Hans Braker, senior consultant at Aon Investment Consulting in the Netherlands, says: “There has been quite a drive to become GIPS compliant. Many pension funds are aware of it now. In a search for investment manager it is a commonly asked question. Fund managers are working towards or are GIPS compliant as a way to avoid competitive disadvantage. Ten years ago there was a competitive advantage in being compliant!”
But others were less certain of GIPS acceptance. Hartmut Leser, managing partner Feri Institutional management says: “For the German market we can say GIPS does not play a big role. It possibly should, but does not. Institutional investors do not pay too much attention to the investment managers who use it.”
And the IPC’s survey of UK fund managers GIPS compliance found even here client/consultant demand was the main pressure for only 16.7% of respondents becoming
verified. The report on the Mandatory Verification Survey Responses survey said: “The statistics reveal there is little direct pressure from clients and - more disappointingly- investment consultants are not doing enough to encourage fund managers to become compliant and externally verified.”
Leser says the main hindrance to wider requests for GIPS was uncertainty of its usefulness.
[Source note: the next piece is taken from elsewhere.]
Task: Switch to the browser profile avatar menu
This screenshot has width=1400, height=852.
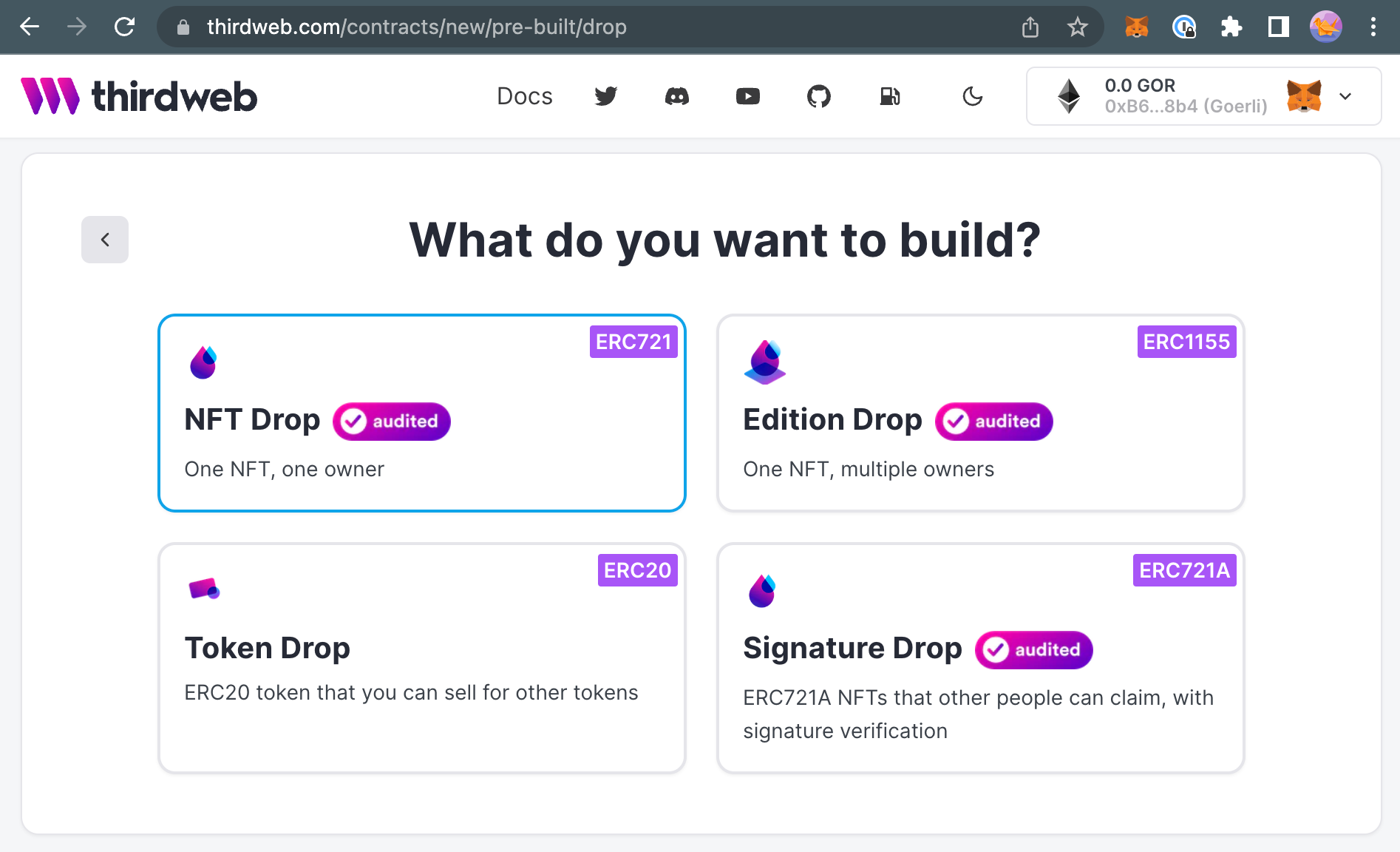Action: pyautogui.click(x=1325, y=27)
GIPS require a five-year track record, if possible, for comparison but many mandates or funds are run to specific requirements and then aggregated into a composite of individual portfolios run to similar strategies. Leser says groups had a certain degree of latitude in what was in the composites and “so results are not very valid at the moment”.
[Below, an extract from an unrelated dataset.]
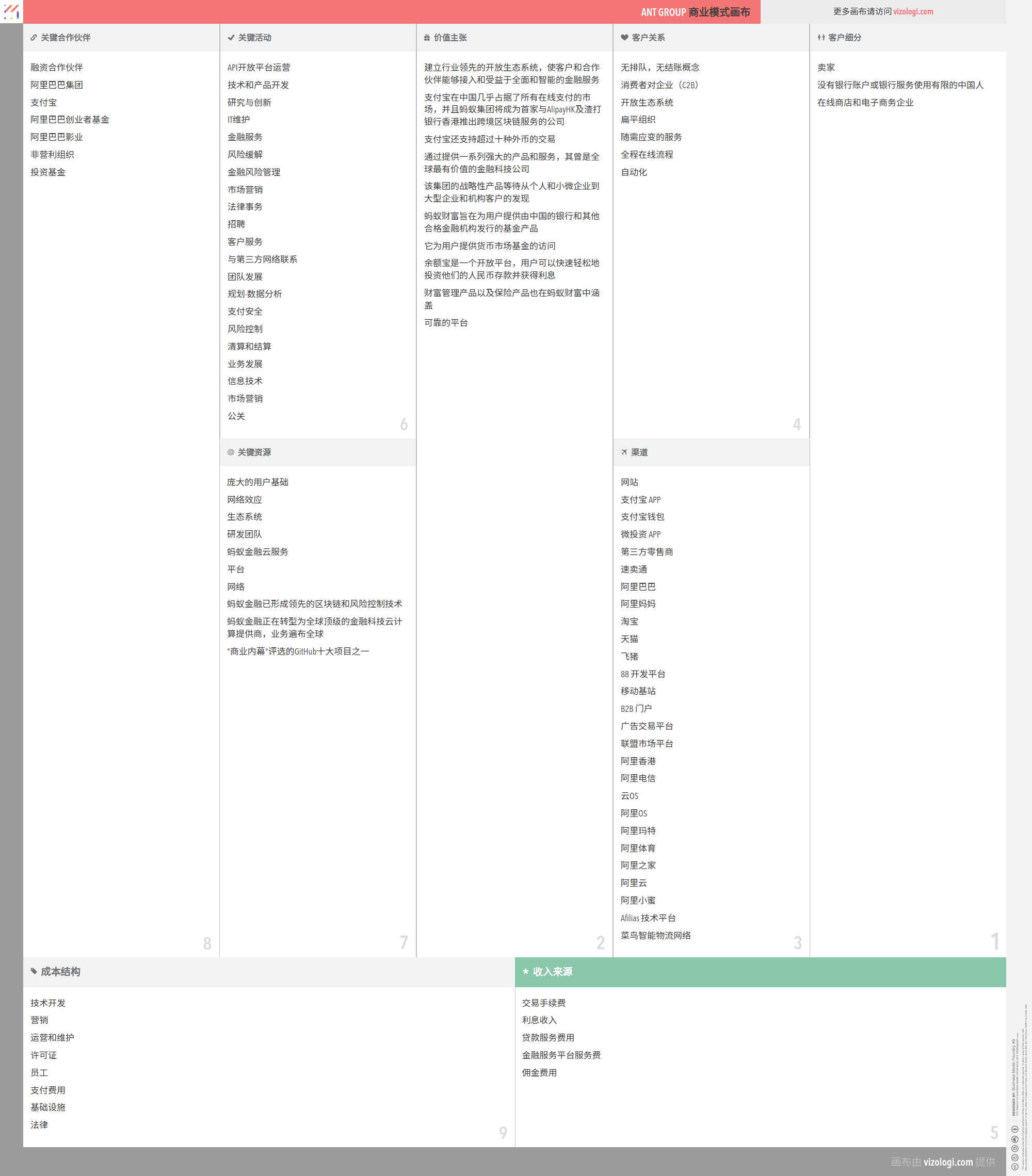Click the heart icon beside 客户关系
The width and height of the screenshot is (1032, 1176).
(x=624, y=38)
Braker at Aon agrees that GIPS means it is no longer possible for fund managers to hide their worst-performing portfolios, but it is very difficult to compare between groups as the definitions of composites changed.
Leser also thinks the use of past performance is of limited value to clients. This is partly due to the effect of random factors outweighing investment process in short return periods of three years, but also because a fund manager’s style and focus are completely changing at the moment.
Illmer at the EIPC responds and sums up others’ views. He says: “Past performance only shows good investment process, not future performance. But clients can use GIPS to get a feeling of the product and then ask specific questions.”
And Leser agrees that over time the changes in the asset management industry would settle down. “We are in the beginning of being forced to [present information in the same_way] so their worth will go up.”
This development is the next stage of the GIPS process. The AIMR is consulting on moving to a gold standard for introduction in 2006. Gold GIPS would remove country variations, such as different time horizons or mandatory verification, and widen GIPS to other asset classes, such as real estate and private equity, and add requirements on issues such as advertising and fees.
All parties questioned agree gold GIPS would be useful in principle but, as Mearns at Mellon says: “The devil is in the detail. If gold GIPS has an in-built bias then that is an issue.”
But momentum still appears to be there for GIPS and despite the expense and difficulty of becoming compliant all parties involved in institutional investment management appear confident of its usefulness in the future.